Mitigation: the wrapper synthesiser inserts runtime.KeepAlive(obj) at the end of every //export function for every parameter that escapes via pointer. For values where the Mochi side needs to hold the pointer past the call, the wrapper uses cgo.NewHandle to pin the Go object until the Mochi side calls _free.

Residual risk: a user hand-writing a custom extern fn could violate the contract. The bridge's documentation warns about this; the unsafe capability declaration is the audit trail.

R3. Generic monomorphisation explosion

A Go module exposing a generic function over many possible types, paired with a user who lists many monomorphisations, produces a wrapper with O(N×M) //export symbols. The combinatorial explosion is real.

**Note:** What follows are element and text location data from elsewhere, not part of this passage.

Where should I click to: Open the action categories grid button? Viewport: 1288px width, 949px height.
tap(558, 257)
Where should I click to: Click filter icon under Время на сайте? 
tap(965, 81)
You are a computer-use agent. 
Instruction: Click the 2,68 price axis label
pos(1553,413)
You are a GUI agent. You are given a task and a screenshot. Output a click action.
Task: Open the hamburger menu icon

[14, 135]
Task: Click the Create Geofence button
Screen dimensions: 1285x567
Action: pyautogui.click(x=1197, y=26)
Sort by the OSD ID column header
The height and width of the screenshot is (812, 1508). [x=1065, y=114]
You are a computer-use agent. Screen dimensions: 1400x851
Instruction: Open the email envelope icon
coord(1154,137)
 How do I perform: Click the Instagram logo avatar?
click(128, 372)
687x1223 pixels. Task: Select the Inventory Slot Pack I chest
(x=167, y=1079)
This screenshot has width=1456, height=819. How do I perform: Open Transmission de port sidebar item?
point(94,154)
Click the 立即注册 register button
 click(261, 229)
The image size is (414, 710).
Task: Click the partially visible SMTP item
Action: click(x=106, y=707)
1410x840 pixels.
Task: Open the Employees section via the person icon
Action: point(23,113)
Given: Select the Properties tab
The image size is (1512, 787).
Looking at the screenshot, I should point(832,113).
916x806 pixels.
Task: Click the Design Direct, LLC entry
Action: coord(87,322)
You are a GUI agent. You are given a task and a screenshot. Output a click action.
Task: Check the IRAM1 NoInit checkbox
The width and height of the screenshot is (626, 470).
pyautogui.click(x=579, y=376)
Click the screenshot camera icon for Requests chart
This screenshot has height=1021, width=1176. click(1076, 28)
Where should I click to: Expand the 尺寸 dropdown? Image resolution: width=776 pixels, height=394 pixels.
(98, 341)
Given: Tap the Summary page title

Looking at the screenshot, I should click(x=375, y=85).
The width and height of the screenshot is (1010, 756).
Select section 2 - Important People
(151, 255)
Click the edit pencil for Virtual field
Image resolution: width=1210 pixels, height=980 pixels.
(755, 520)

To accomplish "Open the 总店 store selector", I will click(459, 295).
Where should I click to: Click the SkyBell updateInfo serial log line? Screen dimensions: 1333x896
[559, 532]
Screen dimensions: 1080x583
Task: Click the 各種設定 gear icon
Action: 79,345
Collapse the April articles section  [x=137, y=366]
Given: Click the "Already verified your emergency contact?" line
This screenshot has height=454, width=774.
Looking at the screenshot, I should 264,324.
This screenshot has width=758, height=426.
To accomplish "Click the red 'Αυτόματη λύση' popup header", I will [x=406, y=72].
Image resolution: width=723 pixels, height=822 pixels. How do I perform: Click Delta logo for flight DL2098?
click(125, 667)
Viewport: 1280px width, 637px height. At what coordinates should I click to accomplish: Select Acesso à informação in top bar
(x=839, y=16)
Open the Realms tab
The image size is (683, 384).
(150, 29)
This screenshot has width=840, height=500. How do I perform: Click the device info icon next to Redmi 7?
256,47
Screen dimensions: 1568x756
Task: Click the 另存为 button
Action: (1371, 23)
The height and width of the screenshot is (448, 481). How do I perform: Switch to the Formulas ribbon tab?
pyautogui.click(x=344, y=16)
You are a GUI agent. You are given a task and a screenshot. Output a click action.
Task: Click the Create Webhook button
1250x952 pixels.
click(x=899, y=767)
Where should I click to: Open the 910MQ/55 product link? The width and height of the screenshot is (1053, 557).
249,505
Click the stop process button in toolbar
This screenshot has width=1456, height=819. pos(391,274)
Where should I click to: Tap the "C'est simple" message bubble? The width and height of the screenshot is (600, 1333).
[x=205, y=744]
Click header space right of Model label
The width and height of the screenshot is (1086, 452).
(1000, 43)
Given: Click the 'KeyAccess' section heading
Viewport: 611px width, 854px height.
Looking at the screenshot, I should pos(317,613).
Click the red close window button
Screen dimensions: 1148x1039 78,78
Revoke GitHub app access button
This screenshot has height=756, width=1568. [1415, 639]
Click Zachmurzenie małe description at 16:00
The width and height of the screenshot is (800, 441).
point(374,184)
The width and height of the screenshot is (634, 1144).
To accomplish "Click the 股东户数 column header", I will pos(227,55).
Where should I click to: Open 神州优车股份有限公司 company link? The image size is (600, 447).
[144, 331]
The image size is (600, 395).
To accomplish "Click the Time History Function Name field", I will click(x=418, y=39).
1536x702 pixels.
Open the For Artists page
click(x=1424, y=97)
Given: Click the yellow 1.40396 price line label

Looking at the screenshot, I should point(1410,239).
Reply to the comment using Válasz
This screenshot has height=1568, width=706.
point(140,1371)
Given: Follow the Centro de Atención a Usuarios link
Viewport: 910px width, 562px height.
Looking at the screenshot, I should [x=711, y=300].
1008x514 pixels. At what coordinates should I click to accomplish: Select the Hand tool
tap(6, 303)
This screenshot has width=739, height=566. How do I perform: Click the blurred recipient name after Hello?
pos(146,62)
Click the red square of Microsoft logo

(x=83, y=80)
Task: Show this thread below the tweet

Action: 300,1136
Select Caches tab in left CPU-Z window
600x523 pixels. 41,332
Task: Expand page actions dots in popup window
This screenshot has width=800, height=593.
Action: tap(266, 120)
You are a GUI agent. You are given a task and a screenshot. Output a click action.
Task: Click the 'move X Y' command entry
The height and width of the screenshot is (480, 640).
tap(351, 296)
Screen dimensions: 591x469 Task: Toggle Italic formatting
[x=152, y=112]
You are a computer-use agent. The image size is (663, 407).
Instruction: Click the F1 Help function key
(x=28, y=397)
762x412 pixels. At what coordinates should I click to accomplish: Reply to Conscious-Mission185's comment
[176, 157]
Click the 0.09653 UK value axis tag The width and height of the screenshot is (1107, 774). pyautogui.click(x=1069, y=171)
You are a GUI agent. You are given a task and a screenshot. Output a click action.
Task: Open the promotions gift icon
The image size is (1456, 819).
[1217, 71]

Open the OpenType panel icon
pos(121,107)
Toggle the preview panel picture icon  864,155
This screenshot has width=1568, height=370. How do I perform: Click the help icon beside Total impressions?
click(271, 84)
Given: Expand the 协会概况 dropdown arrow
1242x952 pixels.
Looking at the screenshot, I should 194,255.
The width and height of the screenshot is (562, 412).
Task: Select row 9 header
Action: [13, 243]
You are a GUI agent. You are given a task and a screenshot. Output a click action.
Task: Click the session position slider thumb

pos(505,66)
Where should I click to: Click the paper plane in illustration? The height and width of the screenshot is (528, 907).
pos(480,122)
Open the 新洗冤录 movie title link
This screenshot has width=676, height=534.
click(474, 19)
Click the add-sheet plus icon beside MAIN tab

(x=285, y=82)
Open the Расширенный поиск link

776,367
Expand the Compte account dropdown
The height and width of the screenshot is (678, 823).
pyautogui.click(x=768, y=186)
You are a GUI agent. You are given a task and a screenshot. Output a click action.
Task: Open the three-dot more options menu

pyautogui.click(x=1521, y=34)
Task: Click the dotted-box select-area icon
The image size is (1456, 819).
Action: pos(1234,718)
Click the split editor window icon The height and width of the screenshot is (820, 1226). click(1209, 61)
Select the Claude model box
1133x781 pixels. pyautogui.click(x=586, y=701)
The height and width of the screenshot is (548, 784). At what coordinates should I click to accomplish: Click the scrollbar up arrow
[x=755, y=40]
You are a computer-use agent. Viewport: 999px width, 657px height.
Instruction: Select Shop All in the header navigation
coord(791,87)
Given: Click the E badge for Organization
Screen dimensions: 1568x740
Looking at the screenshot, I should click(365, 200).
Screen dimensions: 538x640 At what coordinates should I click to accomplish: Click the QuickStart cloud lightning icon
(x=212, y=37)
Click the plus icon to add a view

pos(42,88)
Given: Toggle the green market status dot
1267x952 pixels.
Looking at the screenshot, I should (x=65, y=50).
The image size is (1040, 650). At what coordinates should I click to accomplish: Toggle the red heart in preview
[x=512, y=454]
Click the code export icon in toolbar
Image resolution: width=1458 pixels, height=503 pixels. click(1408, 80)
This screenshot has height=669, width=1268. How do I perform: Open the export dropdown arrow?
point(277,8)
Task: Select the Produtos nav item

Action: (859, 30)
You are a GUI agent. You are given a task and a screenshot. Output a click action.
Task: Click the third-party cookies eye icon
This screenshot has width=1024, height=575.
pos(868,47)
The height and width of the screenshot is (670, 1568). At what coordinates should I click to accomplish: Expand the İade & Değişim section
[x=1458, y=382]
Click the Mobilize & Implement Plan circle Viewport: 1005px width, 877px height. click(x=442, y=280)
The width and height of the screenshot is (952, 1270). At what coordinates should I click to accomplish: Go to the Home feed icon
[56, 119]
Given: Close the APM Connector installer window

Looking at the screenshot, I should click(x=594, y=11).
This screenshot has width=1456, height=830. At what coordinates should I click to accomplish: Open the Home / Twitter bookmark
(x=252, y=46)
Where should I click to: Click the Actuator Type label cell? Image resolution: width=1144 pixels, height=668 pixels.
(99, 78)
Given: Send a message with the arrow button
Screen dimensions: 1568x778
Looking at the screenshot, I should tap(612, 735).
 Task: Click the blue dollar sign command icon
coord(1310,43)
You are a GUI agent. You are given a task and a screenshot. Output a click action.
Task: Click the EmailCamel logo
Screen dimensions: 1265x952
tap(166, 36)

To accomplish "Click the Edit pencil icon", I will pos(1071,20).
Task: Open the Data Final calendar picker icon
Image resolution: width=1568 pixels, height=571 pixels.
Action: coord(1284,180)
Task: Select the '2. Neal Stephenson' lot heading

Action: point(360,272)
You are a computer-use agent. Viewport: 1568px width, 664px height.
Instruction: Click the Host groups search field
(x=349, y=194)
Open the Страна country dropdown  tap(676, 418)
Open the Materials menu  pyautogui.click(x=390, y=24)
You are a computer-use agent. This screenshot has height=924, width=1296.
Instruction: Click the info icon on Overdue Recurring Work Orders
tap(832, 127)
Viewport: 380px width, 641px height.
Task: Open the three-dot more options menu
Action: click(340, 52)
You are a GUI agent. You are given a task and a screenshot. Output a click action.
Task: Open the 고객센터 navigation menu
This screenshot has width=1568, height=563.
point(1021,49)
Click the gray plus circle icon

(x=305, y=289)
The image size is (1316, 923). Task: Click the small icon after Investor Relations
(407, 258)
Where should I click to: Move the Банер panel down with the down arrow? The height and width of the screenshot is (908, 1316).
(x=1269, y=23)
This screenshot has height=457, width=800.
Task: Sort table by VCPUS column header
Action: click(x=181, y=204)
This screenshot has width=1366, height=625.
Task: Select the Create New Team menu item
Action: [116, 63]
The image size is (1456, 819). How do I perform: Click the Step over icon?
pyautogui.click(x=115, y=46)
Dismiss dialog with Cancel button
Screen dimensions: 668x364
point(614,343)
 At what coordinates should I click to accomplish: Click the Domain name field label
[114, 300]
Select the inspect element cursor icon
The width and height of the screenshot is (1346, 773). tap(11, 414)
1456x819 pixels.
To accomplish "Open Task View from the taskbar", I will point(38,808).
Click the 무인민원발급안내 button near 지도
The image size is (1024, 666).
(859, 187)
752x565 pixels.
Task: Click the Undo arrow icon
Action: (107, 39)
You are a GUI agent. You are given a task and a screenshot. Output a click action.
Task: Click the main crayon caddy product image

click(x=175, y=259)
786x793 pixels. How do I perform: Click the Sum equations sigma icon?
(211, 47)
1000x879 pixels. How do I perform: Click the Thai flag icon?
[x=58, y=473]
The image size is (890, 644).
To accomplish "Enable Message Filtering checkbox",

Mitigation: the [go.monomorphise] table is REQUIRED to enumerate; the bridge does not auto-monomorphise. The lockfile records the instantiation list; a manifest change is the user's explicit opt-in to the explosion.

R4. The Go module proxy can serve a different .zip than the upstream git repo

If proxy.golang.org is compromised (or if a corporate proxy is compromised), the proxy can serve a malicious .zip while the upstream git repo holds the legitimate source. The sum.golang.org cross-check is the primary mitigation; if the proxy's .zip differs from the checksum-DB-recorded h1:, the lock fails.

Mitigation: every public module lock cross-checks against sum.golang.org. The [go.private] sumdb-skip opt-out is the only way to bypass; the lockfile records sumdb-verified = false for audit.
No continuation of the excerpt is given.